10A3 royally screwed up my Olympics autorecord, and I'm pi$$ed!


----------



## Blurayfan (Nov 16, 2005)

10A3 has had the reverse effect on my R15 experiences. It has recorded all my Series Links without fail. The 108F update failed at least once a week, 109A failed in a few situations. I have seen my To Do List show all recordings with the same Ch#s or time this occured right after a reboot. Once the guide re-indexed the correct details were listed and recorded as scheduled.

I need to update my post. The main R15 I have has improved with the updates received, however an extra R15 is showing signs of the problem reported here. Both are from the Same retailer, same model R15-500. They also have the same production date, even their Serials and Receiver IDs are very close only off by about 5. I've come to the conclusion that this means a possible Hard Drive defect is the cause.


----------



## matty8199 (Dec 4, 2005)

DVDKingdom said:


> 10A3 has had the reverse effect on my R15 experiences. It has recorded all my Series Links without fail. The 108F update failed at least once a week, 109A failed in a few situations. I have seen my To Do List show all recordings with the same Ch#s or time this occured right after a reboot. Once the guide re-indexed the correct details were listed and recorded as scheduled.


So it fixed your series links and broke mine. Talk about odd...

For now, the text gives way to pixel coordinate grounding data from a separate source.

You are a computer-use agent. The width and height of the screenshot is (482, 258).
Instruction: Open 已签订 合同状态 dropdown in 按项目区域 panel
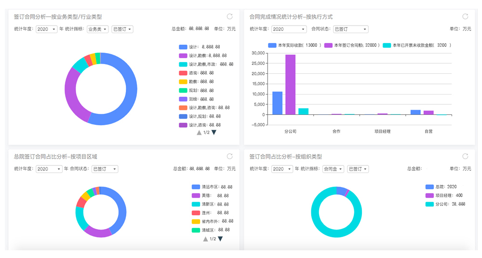pyautogui.click(x=105, y=169)
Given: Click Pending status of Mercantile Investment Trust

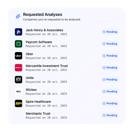Looking at the screenshot, I should [x=110, y=68].
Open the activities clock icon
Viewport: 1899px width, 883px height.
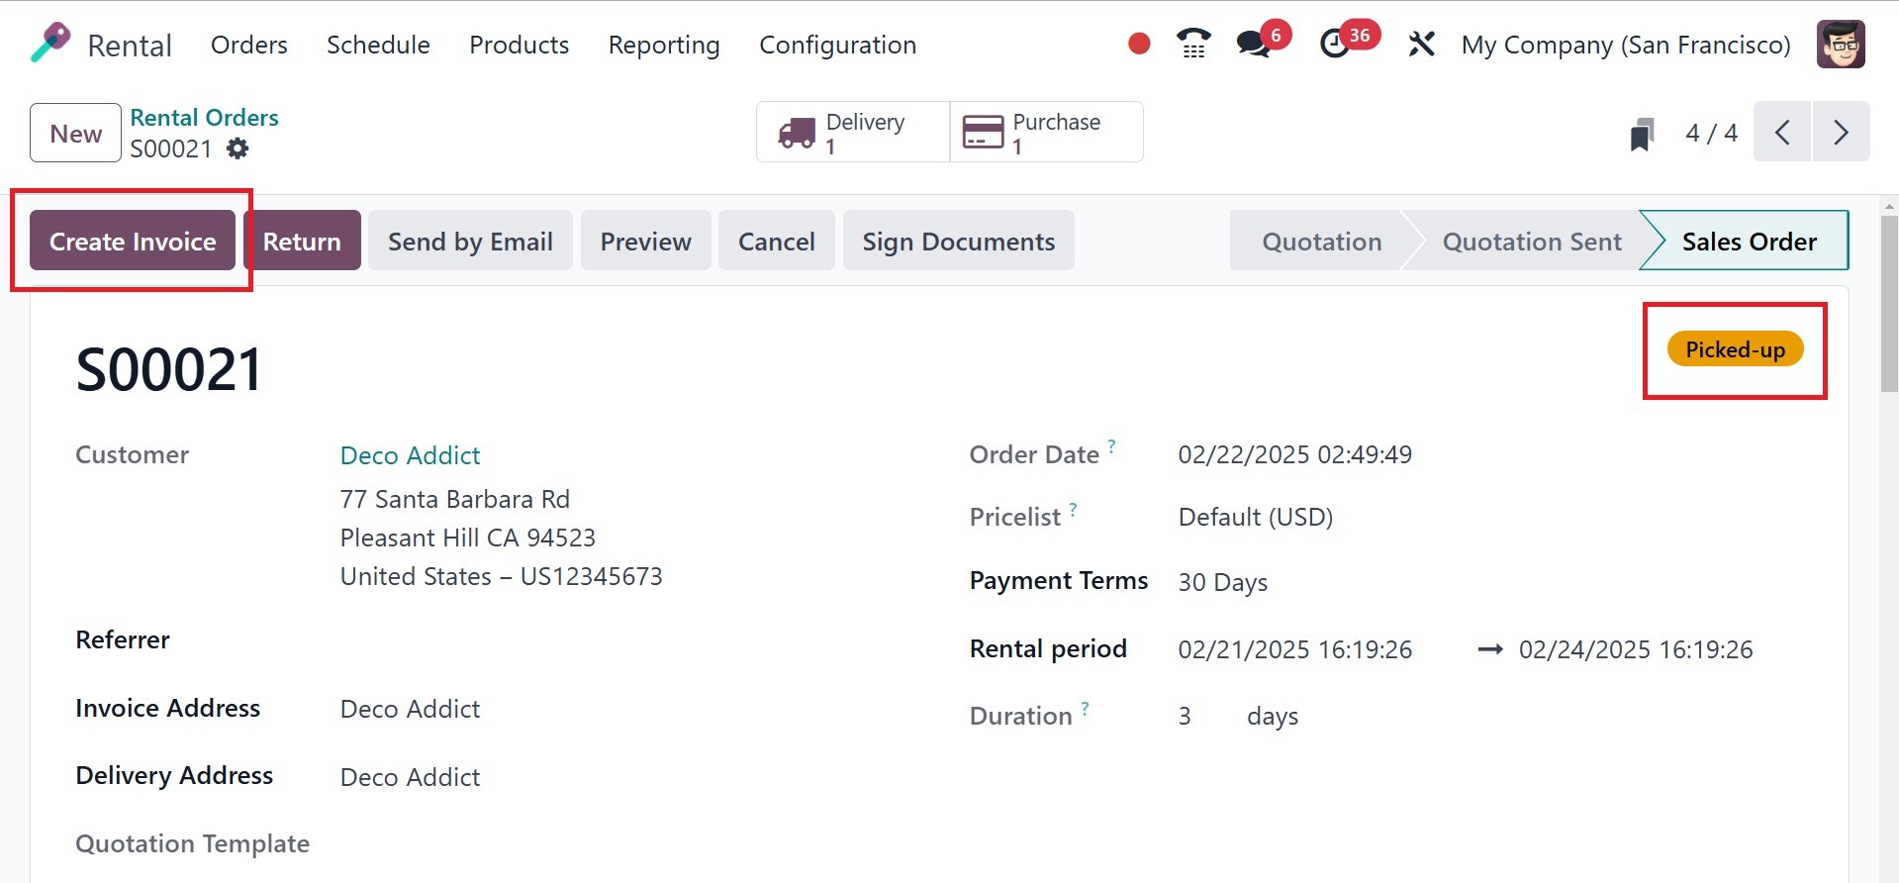1336,44
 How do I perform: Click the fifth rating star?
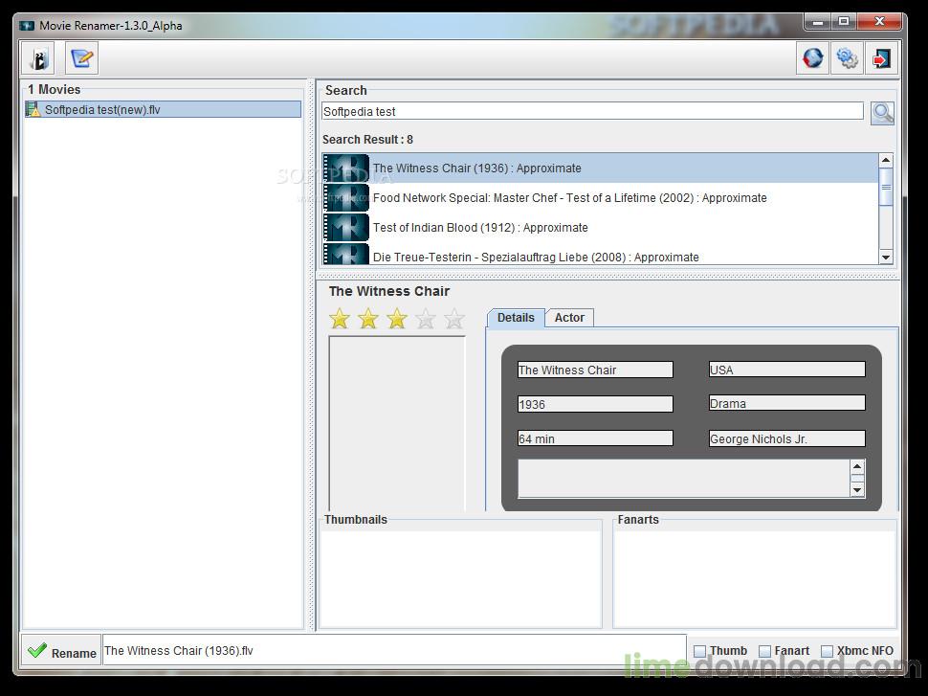click(x=453, y=319)
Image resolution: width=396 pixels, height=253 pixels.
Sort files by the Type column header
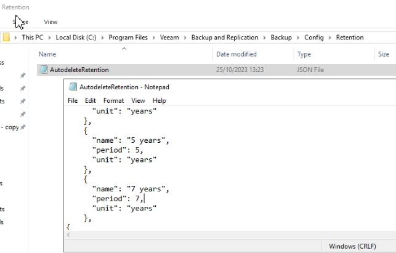click(x=304, y=54)
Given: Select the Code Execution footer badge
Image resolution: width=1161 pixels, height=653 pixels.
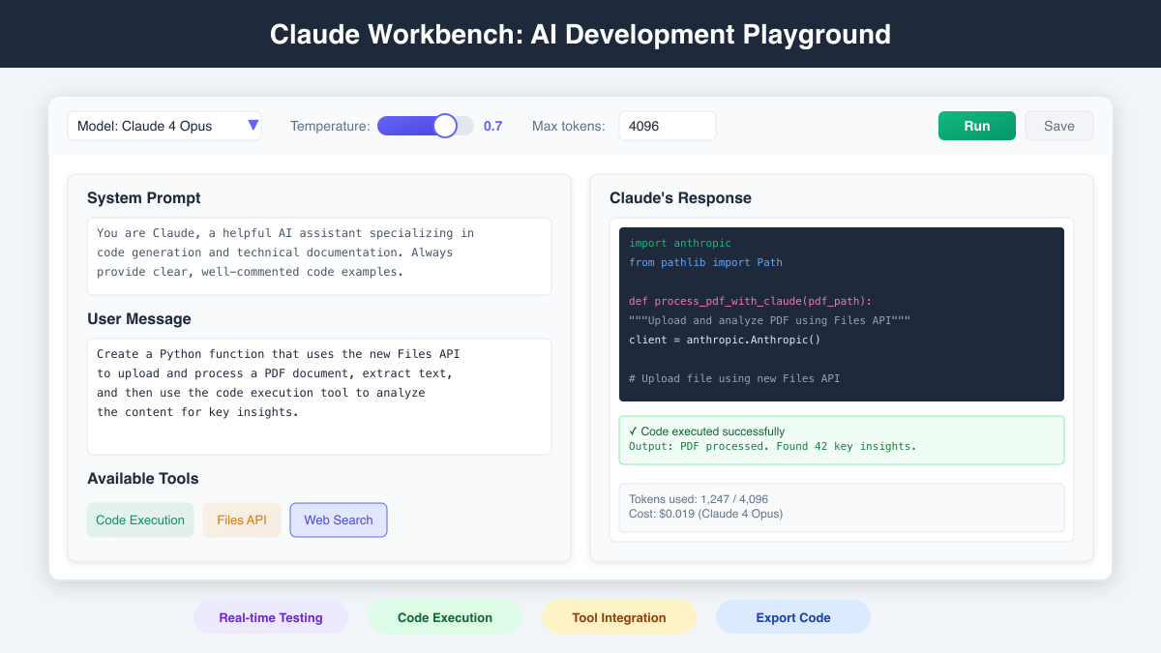Looking at the screenshot, I should click(x=445, y=617).
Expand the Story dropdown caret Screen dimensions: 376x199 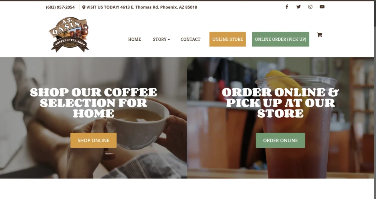169,40
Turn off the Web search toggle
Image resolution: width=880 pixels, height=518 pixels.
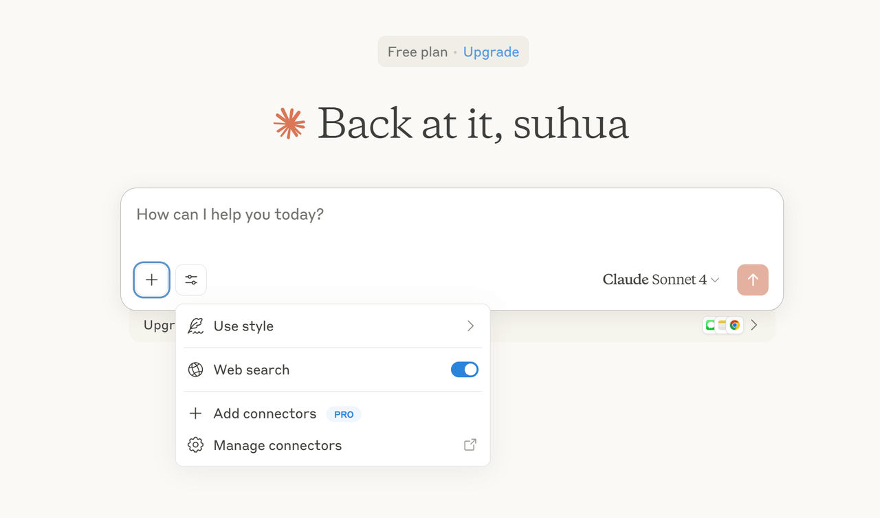tap(465, 370)
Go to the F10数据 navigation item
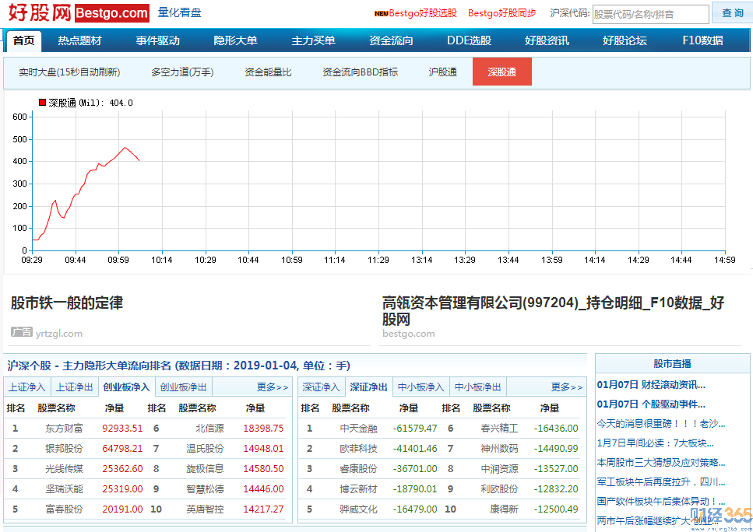This screenshot has width=753, height=532. tap(702, 40)
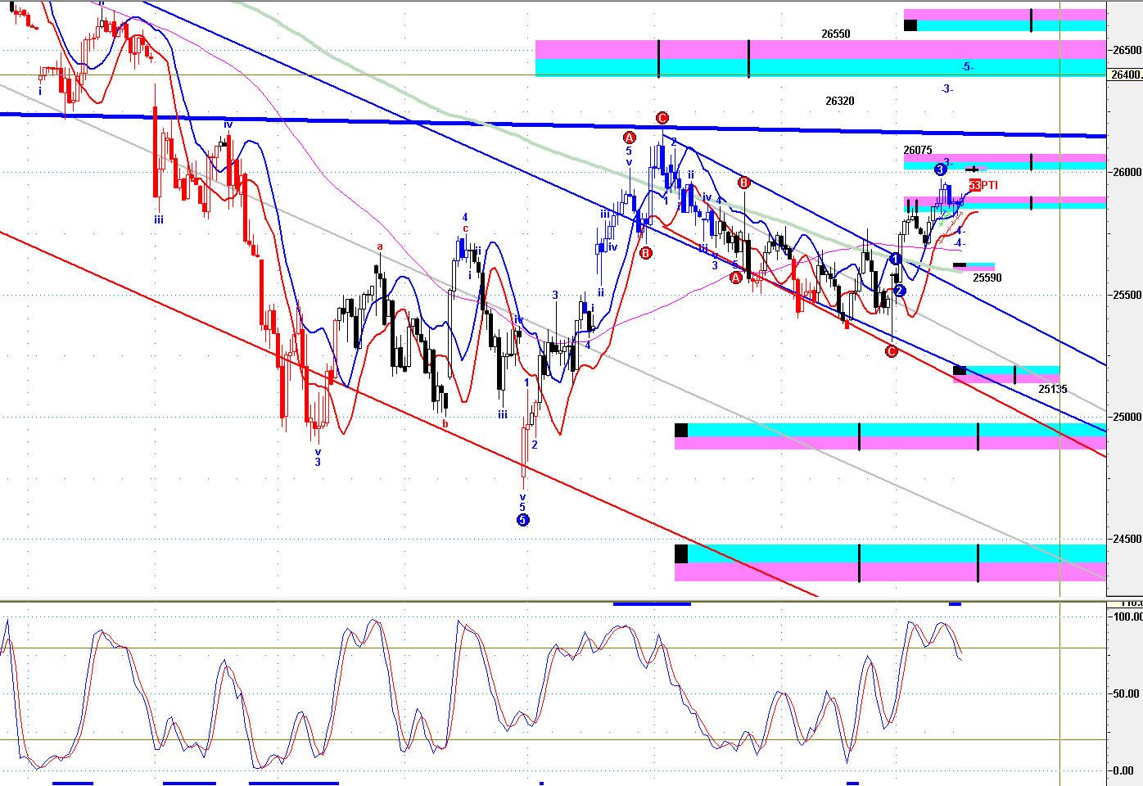Screen dimensions: 1143x786
Task: Select the 25135 price label
Action: [1053, 390]
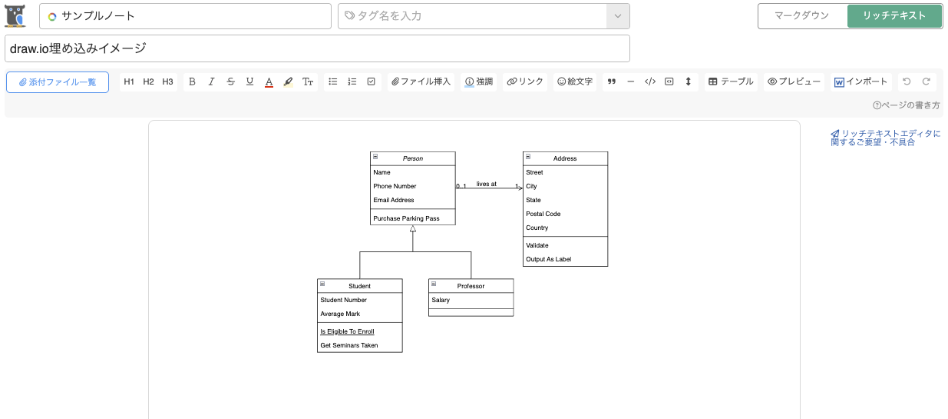Open the rich text editor feedback link

point(885,138)
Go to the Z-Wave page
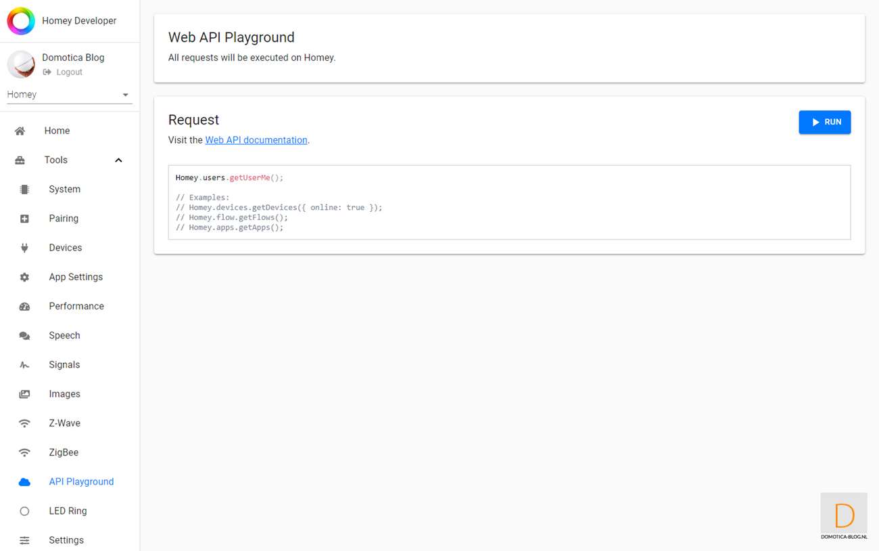Image resolution: width=879 pixels, height=551 pixels. (64, 423)
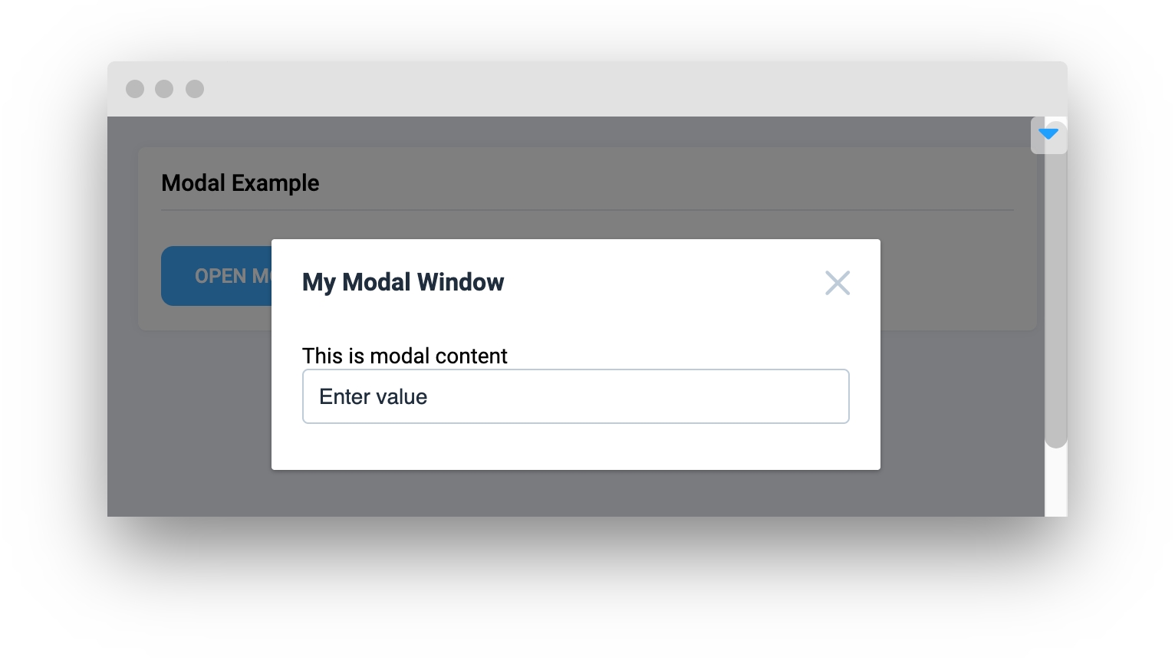Image resolution: width=1175 pixels, height=670 pixels.
Task: Click the This is modal content label
Action: (404, 356)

Like I said, when I get home tonight I'm going to delete and re-add all of my series links - but you shouldn't have to do that each time new software comes out...


----------



## Melquiades (Feb 19, 2006)

My machine worked fine before I got 10A3, and it's working fine since I got 10A3.

But I'm beginning to think I'm the only person here whose machine actually works the way it's supposed to!


----------



## franco (Nov 6, 2003)

Melquiades said:


> My machine worked fine before I got 10A3, and it's working fine since I got 10A3.
> 
> But I'm beginning to think I'm the only person here whose machine actually works the way it's supposed to!


No your not the only one....so far mine is doing fine on the new software just as it did with the old! However, I did have one crash since the new software. First one ever with this machine. Wife tells me she was watching a local when picture went out but audio stayed on?? No response to remote or buttons in front. When I got home from work the blue ring was lit solid and was still unresponsive. A reset with the red button fixed all!! Hopefully this was an isolated case cause I really love the R15!!

Frank


----------



## ISWIZ (Nov 18, 2005)

matty8199 said:


> So it fixed your series links and broke mine. Talk about odd...
> 
> Like I said, when I get home tonight I'm going to delete and re-add all of my series links - but you shouldn't have to do that each time new software comes out...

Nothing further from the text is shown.